While in private practice in the late 1980's Moore had adorned his office with a wooden plaque of the Ten Commandments, which he had carved himself. When he became an Alabama circuit judge in 1992, he hung that plaque in his courtroom behind his bench. In 1996 the ACLU filed a lawsuit. The course of that litigation was complicated, but Moore prevailed and the plaque remained.
The Chief Justice of the Alabama Supreme Court is elected, not appointed. After a close primary race, Moore won the general election handily and was sworn in on January 15, 2001. He decided immediately that the dignity of the Supreme Court building required something more than his simple wooden plaque. The granite monument was placed in the central rotunda at the end of July 2001.
Three month later ACLU, joined by many other groups, filed suit in the United States District Court. The litigation was again complex. When the dust settled in the summer of 2003, Moore had been removed from office. The monument was removed soon after.
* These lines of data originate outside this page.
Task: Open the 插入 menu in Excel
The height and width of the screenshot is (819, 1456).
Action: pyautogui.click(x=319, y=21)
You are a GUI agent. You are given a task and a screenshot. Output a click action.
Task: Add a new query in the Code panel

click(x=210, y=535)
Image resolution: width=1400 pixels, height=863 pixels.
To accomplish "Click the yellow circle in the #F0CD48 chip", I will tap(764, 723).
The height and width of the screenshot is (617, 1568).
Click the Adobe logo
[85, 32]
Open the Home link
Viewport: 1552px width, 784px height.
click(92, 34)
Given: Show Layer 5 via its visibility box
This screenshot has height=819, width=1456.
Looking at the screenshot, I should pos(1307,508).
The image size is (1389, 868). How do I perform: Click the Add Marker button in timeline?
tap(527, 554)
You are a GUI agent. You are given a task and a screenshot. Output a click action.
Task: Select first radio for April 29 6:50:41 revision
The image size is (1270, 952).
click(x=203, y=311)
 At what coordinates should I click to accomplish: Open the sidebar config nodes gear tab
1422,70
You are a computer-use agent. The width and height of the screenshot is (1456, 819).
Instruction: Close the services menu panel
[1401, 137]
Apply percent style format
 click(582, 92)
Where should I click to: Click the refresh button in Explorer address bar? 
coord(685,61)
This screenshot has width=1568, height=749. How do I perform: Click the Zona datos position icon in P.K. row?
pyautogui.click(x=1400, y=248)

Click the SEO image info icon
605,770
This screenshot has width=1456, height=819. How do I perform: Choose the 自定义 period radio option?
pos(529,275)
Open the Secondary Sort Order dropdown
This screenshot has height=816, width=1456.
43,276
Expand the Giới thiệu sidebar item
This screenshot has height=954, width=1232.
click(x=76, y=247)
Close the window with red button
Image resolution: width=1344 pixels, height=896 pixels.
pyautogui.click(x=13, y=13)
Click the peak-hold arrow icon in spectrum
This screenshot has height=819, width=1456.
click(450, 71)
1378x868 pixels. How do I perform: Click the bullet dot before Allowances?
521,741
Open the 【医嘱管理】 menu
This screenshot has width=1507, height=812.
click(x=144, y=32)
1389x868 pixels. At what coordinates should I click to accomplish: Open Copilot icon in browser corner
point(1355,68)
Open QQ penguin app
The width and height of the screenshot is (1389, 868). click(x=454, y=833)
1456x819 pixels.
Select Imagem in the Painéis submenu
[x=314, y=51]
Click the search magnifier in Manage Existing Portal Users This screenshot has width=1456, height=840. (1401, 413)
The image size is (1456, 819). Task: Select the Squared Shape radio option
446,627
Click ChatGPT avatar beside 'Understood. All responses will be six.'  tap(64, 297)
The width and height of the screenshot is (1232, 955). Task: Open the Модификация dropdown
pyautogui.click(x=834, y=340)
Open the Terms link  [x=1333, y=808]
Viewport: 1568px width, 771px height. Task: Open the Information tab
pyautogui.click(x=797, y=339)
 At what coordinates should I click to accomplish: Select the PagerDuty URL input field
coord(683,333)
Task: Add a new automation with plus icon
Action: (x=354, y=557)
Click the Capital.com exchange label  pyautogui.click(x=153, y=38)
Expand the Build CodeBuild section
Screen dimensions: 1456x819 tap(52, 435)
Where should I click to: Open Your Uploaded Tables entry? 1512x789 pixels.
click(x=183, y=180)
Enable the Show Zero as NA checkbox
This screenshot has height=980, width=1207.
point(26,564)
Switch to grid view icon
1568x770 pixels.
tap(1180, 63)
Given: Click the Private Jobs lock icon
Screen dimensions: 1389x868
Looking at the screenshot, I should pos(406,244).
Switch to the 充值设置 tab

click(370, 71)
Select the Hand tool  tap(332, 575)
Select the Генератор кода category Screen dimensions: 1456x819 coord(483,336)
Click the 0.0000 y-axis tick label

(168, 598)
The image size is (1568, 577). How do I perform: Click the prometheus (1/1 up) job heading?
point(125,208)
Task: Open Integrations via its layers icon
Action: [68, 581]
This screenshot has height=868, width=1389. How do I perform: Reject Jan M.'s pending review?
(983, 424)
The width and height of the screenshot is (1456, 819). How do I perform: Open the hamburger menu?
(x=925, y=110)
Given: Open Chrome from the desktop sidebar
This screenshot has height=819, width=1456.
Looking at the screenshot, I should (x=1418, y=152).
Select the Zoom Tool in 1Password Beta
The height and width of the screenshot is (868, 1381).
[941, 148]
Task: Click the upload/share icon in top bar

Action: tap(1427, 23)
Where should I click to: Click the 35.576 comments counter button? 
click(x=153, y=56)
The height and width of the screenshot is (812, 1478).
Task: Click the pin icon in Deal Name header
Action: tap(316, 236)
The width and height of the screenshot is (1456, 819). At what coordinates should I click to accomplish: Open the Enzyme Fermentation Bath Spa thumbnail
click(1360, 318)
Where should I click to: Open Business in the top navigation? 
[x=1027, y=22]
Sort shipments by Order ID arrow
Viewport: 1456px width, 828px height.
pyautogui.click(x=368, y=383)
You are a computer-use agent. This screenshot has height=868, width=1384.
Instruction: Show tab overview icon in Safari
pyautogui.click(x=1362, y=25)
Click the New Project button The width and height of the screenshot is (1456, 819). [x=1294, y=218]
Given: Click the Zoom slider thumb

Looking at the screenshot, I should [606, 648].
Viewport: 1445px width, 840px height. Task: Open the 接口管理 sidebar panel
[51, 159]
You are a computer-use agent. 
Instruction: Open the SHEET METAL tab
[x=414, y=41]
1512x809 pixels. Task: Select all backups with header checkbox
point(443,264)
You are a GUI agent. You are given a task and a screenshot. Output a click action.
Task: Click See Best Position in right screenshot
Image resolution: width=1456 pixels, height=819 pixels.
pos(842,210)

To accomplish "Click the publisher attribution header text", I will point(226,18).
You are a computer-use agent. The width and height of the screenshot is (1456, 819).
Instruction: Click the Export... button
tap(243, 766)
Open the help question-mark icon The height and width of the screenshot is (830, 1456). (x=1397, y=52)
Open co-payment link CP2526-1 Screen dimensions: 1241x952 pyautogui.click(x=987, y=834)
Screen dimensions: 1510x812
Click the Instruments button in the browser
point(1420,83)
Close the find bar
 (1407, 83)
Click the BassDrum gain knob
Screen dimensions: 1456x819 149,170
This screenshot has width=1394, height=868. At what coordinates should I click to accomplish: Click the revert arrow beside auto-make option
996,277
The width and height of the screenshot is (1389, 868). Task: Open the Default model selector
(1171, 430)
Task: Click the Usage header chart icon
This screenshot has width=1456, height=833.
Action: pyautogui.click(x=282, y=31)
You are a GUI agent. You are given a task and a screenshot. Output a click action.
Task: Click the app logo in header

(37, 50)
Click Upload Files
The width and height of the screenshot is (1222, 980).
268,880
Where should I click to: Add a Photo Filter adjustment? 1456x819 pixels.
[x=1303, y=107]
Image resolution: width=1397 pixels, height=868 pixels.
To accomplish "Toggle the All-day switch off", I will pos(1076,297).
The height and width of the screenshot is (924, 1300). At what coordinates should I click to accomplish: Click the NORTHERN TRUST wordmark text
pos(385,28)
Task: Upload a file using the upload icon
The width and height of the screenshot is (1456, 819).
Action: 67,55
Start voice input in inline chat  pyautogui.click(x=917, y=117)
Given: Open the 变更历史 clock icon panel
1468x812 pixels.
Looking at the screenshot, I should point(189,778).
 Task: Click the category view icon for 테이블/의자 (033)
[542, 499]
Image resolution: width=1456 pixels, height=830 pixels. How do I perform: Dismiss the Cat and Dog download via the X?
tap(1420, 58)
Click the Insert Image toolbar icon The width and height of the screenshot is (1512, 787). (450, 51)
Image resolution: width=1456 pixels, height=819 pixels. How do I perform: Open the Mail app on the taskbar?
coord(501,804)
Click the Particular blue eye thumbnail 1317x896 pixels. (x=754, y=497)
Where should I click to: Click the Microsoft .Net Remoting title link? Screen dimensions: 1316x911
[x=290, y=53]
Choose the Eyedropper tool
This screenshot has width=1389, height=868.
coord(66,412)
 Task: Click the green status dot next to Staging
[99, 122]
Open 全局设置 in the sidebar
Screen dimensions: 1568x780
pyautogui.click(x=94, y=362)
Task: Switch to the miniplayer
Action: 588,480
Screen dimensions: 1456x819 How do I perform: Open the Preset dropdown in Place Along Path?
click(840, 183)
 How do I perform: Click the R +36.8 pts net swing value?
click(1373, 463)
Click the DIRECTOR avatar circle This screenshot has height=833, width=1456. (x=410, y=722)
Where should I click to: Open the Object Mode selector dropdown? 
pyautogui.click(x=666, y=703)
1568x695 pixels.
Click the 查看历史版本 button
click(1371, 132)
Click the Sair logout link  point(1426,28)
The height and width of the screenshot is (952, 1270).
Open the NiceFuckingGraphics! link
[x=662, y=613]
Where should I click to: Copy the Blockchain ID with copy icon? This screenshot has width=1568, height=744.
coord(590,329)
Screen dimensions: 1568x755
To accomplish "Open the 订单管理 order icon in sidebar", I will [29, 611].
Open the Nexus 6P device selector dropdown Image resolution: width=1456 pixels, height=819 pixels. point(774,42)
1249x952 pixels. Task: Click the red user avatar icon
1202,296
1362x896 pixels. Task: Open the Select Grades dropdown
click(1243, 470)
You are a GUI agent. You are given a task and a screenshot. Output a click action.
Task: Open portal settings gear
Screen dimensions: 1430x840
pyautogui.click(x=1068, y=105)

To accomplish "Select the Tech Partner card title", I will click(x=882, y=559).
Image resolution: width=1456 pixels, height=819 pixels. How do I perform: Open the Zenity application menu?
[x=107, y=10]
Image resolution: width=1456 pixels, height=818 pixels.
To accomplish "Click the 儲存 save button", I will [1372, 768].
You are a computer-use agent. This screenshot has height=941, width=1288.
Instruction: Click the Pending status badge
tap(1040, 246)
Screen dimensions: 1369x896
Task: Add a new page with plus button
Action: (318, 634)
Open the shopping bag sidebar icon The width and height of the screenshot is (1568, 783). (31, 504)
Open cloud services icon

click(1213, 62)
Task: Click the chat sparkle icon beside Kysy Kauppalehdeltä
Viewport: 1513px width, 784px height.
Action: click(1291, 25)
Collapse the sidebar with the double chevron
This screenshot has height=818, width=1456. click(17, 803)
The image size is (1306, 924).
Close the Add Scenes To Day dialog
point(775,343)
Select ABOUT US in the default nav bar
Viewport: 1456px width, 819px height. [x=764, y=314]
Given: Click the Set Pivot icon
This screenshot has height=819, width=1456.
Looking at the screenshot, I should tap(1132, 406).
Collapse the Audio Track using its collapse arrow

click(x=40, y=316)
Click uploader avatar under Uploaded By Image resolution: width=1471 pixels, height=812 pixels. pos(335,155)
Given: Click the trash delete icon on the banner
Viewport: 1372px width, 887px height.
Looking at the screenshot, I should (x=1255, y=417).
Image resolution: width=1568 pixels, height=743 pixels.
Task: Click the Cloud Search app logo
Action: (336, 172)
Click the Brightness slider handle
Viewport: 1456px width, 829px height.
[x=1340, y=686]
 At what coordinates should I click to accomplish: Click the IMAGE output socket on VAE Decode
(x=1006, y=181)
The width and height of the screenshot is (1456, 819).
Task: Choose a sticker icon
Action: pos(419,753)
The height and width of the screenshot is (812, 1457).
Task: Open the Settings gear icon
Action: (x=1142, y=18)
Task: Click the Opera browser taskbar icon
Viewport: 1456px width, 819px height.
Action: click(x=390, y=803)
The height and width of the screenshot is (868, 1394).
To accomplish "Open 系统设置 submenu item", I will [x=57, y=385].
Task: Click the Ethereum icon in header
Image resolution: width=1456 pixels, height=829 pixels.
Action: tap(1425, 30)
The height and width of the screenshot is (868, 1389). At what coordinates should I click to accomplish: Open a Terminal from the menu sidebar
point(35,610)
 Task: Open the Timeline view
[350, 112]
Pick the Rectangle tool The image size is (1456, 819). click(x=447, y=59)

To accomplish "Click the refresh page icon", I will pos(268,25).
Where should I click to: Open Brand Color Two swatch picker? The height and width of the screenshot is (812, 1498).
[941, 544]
Certainly Judge Moore expected the legal challenge. I have often wished he had planned his campaign differently. I wish he had forced the federal courts to go further onto uncomfortable ground. Perhaps granite was a more suitable material for the Supreme Court building, but what if Moore had stayed with a small wall mounted plaque? What if it said nothing more than, "Do not testify falsely"? What opponents would then have come forth? A month later, another plaque might appear on the rotunda walls, this time exhorting, "Do not steal". After another month, "You shall do no murder," might have been ventured. No doubt Moore would have had the ACLU watching carefully, but what sort of complaint could be filed against him? "Honor your father and your mother" would increase the pressure. "Do not commit adultery," would have caused a stir, but what else? Had ten such plaques been affixed to the rotunda walls, the case surely would have come before the federal courts. There can be no doubt the federal courts would order the removal of "Hear O Israel! The Lord Thy God is One God . . . ", and little doubt about a few others. I would have loved reading any federal decision which had to address the ten plaques each in turn.